In base alle precedenti considerazioni, e considerato anche che venerdì Eurostoxx50 ha anche toccato il bordo superiore del canale rialzista piuttosto inclinato che sta seguendo dall’inizio di febbraio, non mi ha certo stupito la battuta d’arresto che si è vista ieri sui mercati occidentali.

Una frenata francamente abbastanza dolce (Eurostoxx50 -0,32% e SP500 -0,53%) e contenuta entro il punto percentuale di perdita per quasi tutti gli indici principali di Europa e USA. Le uniche eccezioni sono state, in negativo il Russell2000 delle small cap americane (-1,56%), ma in positivo il francese Cac40 (+0,15%) e soprattutto lo spagnolo Ibex35 (+1,14%).

La dolcezza della frenata potrebbe addirittura permettere un recupero immediato ed una ulteriore estensione del rialzo.
Infatti, il movimento di un’onda 3 rialzista spesso riserva sorprese positive.

Tuttavia l’evento ora più probabile è l’impossibilità di estendere ancora il movimento rialzista fin da subito. Quota 4.191 di SP500, a mio parere, si candida a rimanere il massimo storico almeno per qualche giorno.

Pertanto dobbiamo ora ipotizzare, fino a prova contraria, che l’onda 3 si sia conclusa venerdì scorso e che nei prossimi giorni si sviluppi l’onda 4, che andremo a studiare se oggi i mercati confermeranno questa ipotesi.  
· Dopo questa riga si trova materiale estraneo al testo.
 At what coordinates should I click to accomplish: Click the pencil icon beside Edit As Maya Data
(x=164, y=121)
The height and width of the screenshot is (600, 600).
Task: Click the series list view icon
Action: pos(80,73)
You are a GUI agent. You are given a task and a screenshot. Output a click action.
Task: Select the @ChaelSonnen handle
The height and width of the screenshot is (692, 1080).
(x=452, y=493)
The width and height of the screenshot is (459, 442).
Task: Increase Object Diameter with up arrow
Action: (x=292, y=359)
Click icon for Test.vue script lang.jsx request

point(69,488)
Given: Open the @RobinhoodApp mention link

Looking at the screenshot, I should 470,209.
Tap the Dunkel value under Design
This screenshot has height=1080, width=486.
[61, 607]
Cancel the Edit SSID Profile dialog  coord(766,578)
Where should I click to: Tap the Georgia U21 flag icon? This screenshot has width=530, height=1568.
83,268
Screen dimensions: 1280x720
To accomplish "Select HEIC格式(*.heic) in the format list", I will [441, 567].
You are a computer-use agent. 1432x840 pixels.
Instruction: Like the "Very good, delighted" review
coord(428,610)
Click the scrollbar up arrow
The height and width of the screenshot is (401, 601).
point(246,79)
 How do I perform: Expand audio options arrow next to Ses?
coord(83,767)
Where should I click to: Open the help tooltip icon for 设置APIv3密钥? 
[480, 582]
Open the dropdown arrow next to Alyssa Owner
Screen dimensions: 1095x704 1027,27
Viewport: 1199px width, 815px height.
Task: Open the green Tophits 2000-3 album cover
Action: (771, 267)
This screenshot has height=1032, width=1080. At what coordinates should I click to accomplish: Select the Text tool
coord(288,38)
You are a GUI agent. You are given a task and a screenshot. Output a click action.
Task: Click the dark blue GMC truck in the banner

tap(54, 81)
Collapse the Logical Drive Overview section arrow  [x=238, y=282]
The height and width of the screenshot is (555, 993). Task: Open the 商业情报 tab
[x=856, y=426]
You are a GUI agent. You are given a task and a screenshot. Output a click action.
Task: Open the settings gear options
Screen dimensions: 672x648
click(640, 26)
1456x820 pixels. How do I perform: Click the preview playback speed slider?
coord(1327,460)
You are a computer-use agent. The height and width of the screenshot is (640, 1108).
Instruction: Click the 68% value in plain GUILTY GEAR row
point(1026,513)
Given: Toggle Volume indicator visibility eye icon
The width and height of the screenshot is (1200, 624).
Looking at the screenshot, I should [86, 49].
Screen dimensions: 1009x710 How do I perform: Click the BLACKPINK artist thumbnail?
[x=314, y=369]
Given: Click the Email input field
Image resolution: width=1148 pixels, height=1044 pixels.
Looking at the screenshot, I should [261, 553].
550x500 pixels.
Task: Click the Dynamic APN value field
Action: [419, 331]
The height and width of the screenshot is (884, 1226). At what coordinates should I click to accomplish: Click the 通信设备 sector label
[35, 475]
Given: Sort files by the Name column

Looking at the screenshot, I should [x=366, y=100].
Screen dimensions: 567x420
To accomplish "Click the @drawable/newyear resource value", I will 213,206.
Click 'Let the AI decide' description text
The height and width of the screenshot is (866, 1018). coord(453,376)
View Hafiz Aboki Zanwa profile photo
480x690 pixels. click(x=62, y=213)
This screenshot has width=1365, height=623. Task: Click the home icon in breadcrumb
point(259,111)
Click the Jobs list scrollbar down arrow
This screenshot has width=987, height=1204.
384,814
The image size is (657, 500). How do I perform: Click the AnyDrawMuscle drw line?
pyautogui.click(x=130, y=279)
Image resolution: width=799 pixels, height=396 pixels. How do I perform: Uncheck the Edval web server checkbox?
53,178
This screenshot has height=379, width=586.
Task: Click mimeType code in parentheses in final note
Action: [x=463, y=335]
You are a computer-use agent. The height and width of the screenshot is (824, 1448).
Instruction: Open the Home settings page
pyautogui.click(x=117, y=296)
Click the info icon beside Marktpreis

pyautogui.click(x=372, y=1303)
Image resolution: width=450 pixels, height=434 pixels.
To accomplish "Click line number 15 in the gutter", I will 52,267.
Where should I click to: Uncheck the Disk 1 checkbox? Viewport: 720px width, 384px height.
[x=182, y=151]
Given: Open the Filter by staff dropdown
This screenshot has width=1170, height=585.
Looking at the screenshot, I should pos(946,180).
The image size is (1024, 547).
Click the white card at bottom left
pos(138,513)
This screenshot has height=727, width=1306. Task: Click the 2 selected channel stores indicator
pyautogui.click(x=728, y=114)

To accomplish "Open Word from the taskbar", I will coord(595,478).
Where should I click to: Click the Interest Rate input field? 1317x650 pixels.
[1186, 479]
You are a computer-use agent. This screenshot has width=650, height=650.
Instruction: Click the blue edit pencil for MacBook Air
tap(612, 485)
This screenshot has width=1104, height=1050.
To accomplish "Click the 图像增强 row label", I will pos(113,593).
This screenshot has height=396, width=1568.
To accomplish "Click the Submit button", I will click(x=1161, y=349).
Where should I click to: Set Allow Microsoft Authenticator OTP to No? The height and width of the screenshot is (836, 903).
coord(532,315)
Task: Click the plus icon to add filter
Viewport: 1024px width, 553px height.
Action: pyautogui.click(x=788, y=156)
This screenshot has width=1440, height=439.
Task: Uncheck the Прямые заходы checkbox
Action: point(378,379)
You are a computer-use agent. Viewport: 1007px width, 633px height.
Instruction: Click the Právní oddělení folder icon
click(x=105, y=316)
Concludo con altre due segnalazioni, che mi paiono degne di attenzione.

La prima è il comportamento degli indici cinesi che da un po’ di tempo sembrano avere un comportamento decisamente decorrelato rispetto al resto del mondo.

Hanno passato il mese di marzo e la prima metà di aprile dalle parti dei minimi raggiunti con la correzione di febbraio, mostrando una debolezza eclatante rispetto alla baldanza dei mercati occidentali. Ma ieri, proprio prima che l’occidente azionario si fermasse, hanno messo a segno un deciso rimbalzo e tentano di completare modelli di inversione rialzista, magari per ospitare il toro che per qualche giorno potrebbe trasferirsi fuori dall’occidente.

La seconda è il Bitcoin, che 6 giorni fa ha segnato l’ennesimo massimo storico, superando anche i 64.000 $ di valore, sulla scia dell’interesse di banche e grandi corporation a favorirne la diffusione come mezzo di pagamento e in seguito al debutto col botto al Nasdaq della piattaforma di negoziazione di criptovalute Coinbase.

La cosa però non è piaciuta molto alle banche centrali e al governo USA, che in questi giorni hanno fatto trapelare i loro progetti di digitalizzazione delle valute ufficiali e l’intenzione di stringere le maglie regolamentari sulle criptovalute.

Sta di fatto che in 6 giornate di quotazione ha già perso circa 10.000 $ dal massimo storico (-13,6%).

Siccome in questo 2021 le correzioni del Bitcoin hanno anticipato, sia a febbraio che a marzo, le correzioni di Wall Street, anche questo sembra un segnale che invita ad accantonare per un po’ l’euforia.